Call for Aceh investigation

March 11, 1992
Issue 

Call for Aceh investigation

The US-based human rights monitoring group Asia Watch has called for a full investigation into alleged human rights abuses in the Indonesian territory of Aceh. The Indonesian military has adopted a shoot-to-kill policy against people it suspects are rebels of Aceh Merdeka (Free Aceh Movement) in North Sumatra, the organisation charged.

Aceh Merdeka is seeking independence for an area which has the status of a special territory within Indonesia. The province has a long history of struggle first against the Dutch and later Jakarta's rule. Jakarta refers to Aceh Merdeka, as it does Fretilin and the Free West Papua Movement (OPM), as a "security disturbance movement".

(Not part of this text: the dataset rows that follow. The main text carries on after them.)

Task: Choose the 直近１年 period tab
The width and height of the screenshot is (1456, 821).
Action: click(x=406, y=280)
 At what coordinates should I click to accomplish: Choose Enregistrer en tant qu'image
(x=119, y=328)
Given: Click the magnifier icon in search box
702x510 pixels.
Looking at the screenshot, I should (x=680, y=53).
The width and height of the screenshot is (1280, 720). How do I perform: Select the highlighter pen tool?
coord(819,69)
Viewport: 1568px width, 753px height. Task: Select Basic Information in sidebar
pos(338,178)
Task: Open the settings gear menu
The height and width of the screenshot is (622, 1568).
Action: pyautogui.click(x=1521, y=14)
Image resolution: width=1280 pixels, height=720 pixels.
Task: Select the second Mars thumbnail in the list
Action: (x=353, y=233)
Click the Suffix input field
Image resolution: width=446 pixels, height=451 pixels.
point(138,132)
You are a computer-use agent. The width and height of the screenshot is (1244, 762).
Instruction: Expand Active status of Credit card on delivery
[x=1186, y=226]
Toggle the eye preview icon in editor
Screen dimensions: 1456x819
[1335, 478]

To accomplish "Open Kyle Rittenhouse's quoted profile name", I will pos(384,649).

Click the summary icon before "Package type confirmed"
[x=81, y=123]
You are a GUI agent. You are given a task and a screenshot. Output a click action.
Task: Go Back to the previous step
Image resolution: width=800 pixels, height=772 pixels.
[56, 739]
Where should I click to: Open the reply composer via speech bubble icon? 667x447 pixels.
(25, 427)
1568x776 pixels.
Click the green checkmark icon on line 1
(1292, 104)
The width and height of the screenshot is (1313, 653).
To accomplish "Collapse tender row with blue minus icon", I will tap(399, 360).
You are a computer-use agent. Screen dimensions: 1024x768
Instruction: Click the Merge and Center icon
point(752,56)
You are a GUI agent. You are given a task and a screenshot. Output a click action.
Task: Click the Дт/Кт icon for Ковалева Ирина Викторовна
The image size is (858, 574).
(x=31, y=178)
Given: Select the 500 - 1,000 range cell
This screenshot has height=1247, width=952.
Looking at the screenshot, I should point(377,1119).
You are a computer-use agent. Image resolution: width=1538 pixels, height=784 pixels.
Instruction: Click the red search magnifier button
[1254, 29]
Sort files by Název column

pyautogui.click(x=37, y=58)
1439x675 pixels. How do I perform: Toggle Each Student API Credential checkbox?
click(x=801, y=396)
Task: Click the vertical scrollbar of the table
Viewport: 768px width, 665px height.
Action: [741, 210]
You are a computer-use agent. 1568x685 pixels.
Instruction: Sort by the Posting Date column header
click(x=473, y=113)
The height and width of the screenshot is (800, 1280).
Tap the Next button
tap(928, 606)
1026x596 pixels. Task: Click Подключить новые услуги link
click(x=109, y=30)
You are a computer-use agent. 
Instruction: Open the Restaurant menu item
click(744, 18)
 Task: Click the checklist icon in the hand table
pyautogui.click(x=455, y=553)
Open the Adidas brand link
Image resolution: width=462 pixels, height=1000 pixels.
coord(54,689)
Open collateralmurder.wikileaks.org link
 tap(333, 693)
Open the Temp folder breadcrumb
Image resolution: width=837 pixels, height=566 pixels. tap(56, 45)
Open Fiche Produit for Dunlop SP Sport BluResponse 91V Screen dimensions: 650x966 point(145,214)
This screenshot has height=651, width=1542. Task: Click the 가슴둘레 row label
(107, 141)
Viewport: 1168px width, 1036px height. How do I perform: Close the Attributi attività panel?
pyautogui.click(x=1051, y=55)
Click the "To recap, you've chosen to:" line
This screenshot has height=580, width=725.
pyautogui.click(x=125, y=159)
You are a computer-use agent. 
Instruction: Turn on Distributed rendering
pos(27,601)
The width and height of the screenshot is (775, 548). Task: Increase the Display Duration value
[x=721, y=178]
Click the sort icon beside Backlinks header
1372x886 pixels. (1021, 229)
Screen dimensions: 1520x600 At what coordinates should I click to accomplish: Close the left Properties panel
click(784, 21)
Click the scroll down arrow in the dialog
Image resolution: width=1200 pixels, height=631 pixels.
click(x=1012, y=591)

Military operations in Aceh have been accompanied by reports of serious human rights abuses. A recent report by the US State Department said that thousands may have died in the revolt.

Asia Watch reported in late February that as many as 1000 people may have died in the territory since mid-1989. It also expressed concern about the disappearance of local civilians, extrajudicial executions of suspected guerillas, unacknowledged detentions of large numbers of people and trials which have not met international standards of fairness. There has been no overseas pressure on Jakarta to account for the reported deaths and disappearances in Aceh, or to investigate the behaviour of the armed forces stationed there.

Meanwhile, a coffee shop owner in Aceh was jailed for seven years on February 25. Judge Baginda Hasibuan said Imran Hasan was guilty of letting rebels meet to discuss setting up an Islamic state in Aceh. In a separate trial, civil servant Hasbi Abdullah was sentenced to five years' imprisonment for sheltering three rebel leaders.